But he was too late; the Dragon had awoken.

Cracks appeared in the ceiling tiles as the massive golden body surged to life, sending plaster and bits of stone tumbling to the floor. One claw ripped from the stone, then another. The beast's massive head yanked away and let out a fearsome roar, finally and sinuously pulling away from the ceiling and curling down to the floor in front of the snow leopard.

The Dragon stood on his forepaws, rearing his head back and glaring down his snout, appraising the spotted feline with a knowing look. It was only then that Tai Lung remembered...that Dragon had probably watched over him as he grew up. He knew what awful things he had done. And he was going to make him pay for it.

Tai Lung tensed and waited for the Dragon to strike him dead. The Dragon reared back further, like a snake about to strike, and then his head lunged forward.

Only to collide with Po's fist.

The Dragon wheeled back, shaking his mighty head and roaring more from surprise than pain. He drew back and saw the bi-color warrior standing firm in front of the snow leopard, a look of utmost anger on his round face.

"Over my dead body," Po growled. "God or no god, you want Tai, you go through me first. And I don't go down easy."

The Dragon stiffened, then advanced on the panda. Po stood firm, bunching his hands into fists, waiting for the beast to give him a reason to fight back. The Dragon got right in Po's face, mere inches from his snout, and from deep within his long serpentine throat, the Dragon spoke.

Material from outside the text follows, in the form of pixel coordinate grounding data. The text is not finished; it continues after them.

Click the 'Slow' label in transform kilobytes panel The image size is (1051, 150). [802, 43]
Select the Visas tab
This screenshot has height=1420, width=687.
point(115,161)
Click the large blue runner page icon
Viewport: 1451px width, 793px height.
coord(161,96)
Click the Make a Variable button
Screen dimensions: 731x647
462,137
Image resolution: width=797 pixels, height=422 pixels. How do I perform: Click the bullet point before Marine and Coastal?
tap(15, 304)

"You know not the sins of that monster you protect."

"And you don't know his virtues," Po said. "You've only known him since before he was imprisoned. I've known him since then, and seen what he's done."

"As have I," the Dragon intoned. "And there is great darkness in him."

"Well duh."

The Dragon blinked.

"Of course he has darkness in him. I mean, hello, we all have darkness inside us, even me. Yet you chose me. Oogway chose me, to be his successor. Yeah, I know about that. Sun Bear told me...Sun Bear, the late Phoenix Warrior, remember him? And while we're on the subject, this guy?" Po thumbed over his shoulder at Tai Lung, who was sending worried looks between the dragon and the panda. "This guy, Tai Lung, the guy you were about to...well, I don't wanna think what you were gonna do to him, but he's the new Phoenix Warrior. He's got the Phoenix Scroll, knows it's secret and everything."

Po paused then hissed over his shoulder, "You got the secret of the scroll, right?"

"Y-yes, back at the guard cabin," Tai Lung said weakly. "Healed Duo with it."

"Oh, cool!"

"Erm, Po? Dragon?" the snow leopard reminded him.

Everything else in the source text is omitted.